● **Aim**: Convert the lines below, from the line with "Given: Remove the" through the last line, into a JSON list of strings with one string per line and no entries for blank lines. Leave out the pictures.

● **Input data**:
## Start

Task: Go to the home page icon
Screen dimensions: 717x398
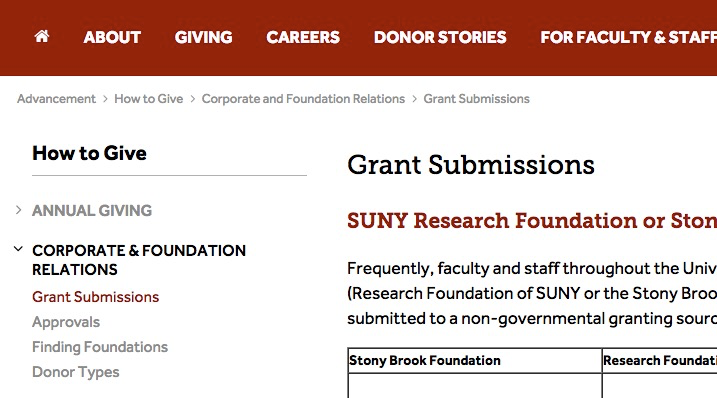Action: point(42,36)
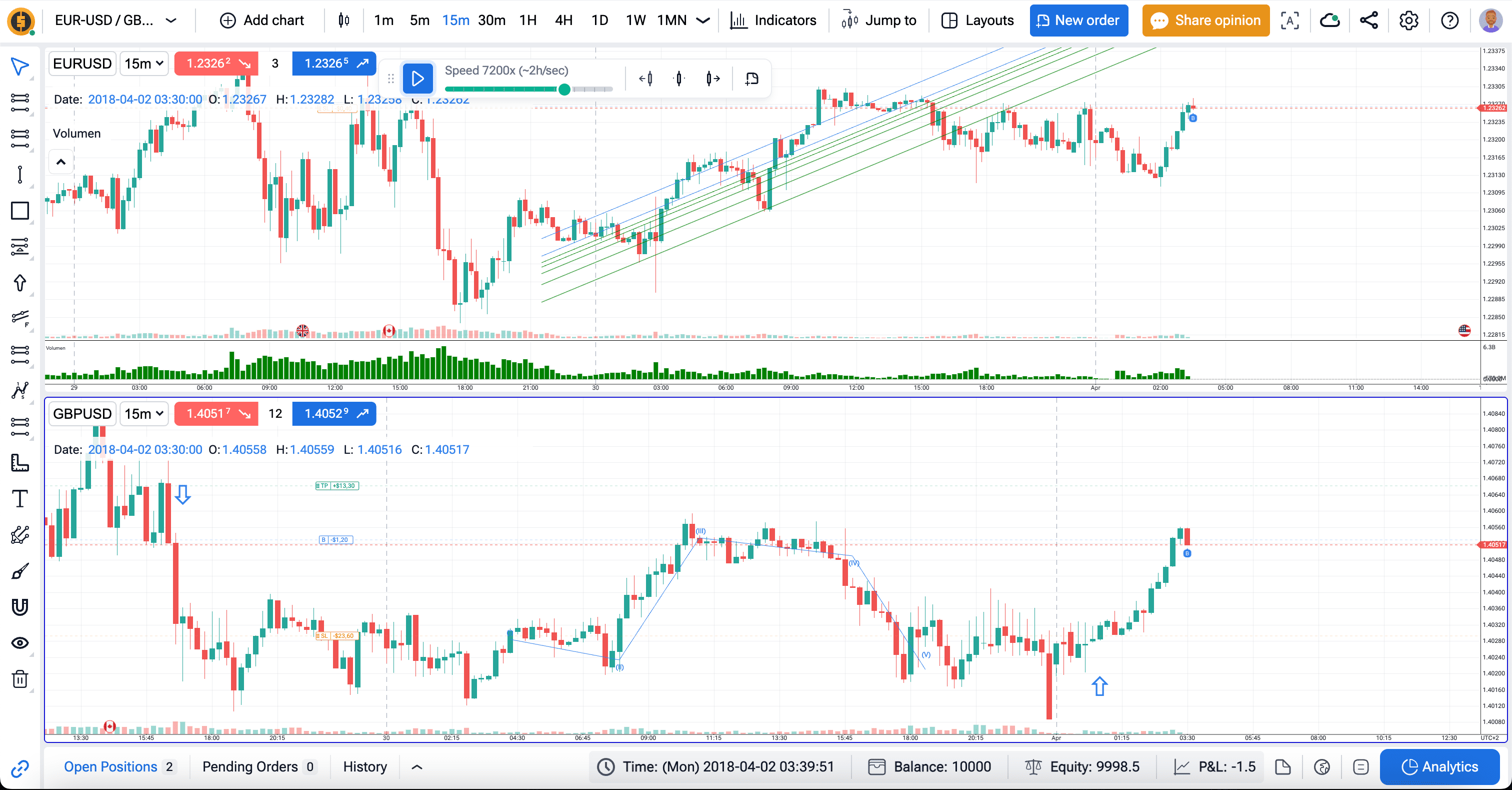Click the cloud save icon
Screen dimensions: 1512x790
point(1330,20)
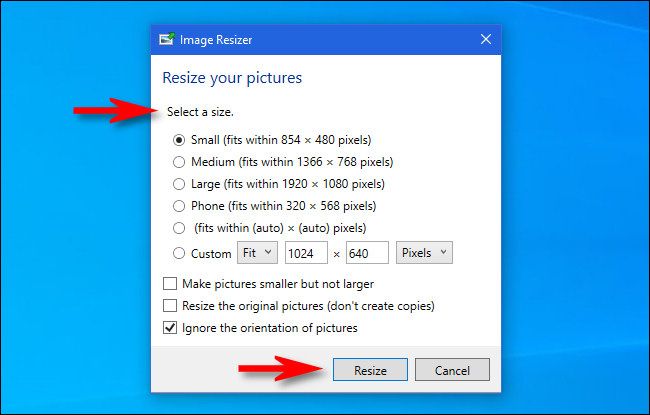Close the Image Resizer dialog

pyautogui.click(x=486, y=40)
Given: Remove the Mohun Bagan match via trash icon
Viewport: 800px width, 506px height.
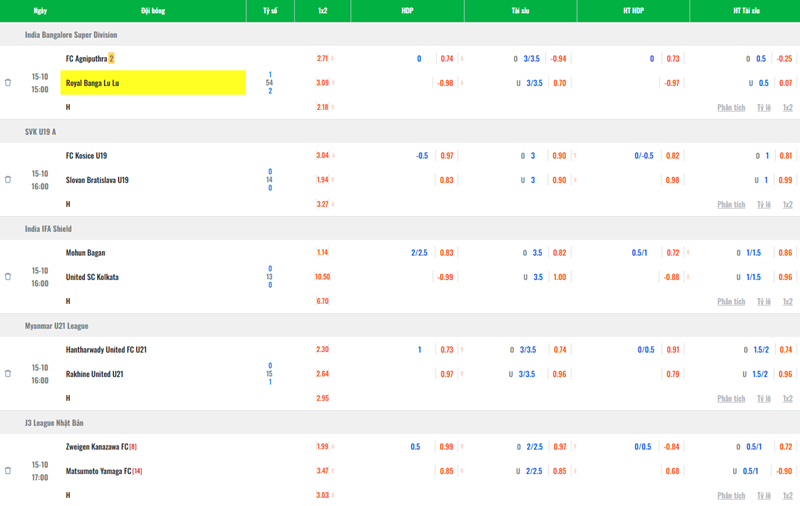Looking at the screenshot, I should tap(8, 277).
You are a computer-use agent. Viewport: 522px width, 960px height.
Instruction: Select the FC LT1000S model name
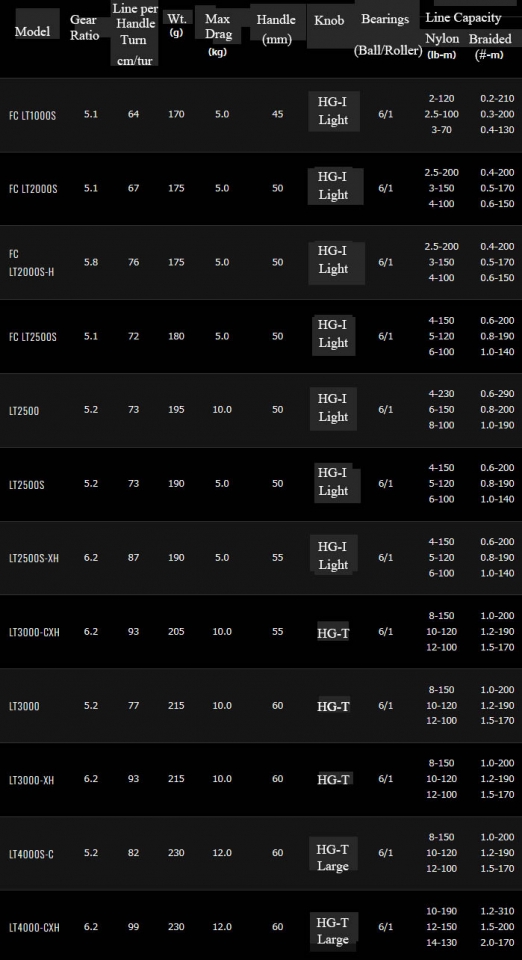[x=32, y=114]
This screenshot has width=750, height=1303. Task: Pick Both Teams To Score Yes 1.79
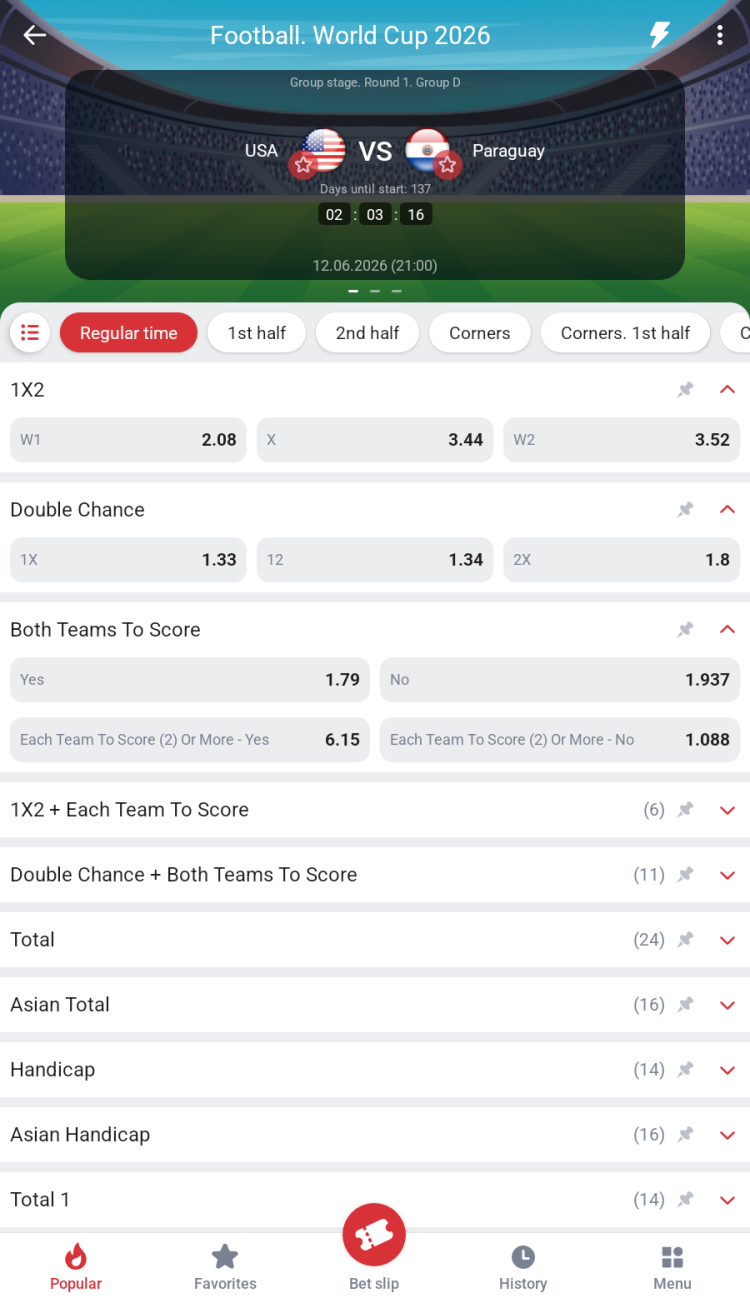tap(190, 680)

## End

● **Answer for this exercise**:
[
  "Given: Remove the Mohun Bagan match via trash icon",
  "Viewport: 800px width, 506px height.",
  "Looking at the screenshot, I should tap(8, 277).",
  "You are a computer-use agent. Viewport: 522px width, 960px height.",
  "Instruction: Select the FC LT1000S model name",
  "[x=32, y=114]",
  "This screenshot has width=750, height=1303. Task: Pick Both Teams To Score Yes 1.79",
  "tap(190, 680)"
]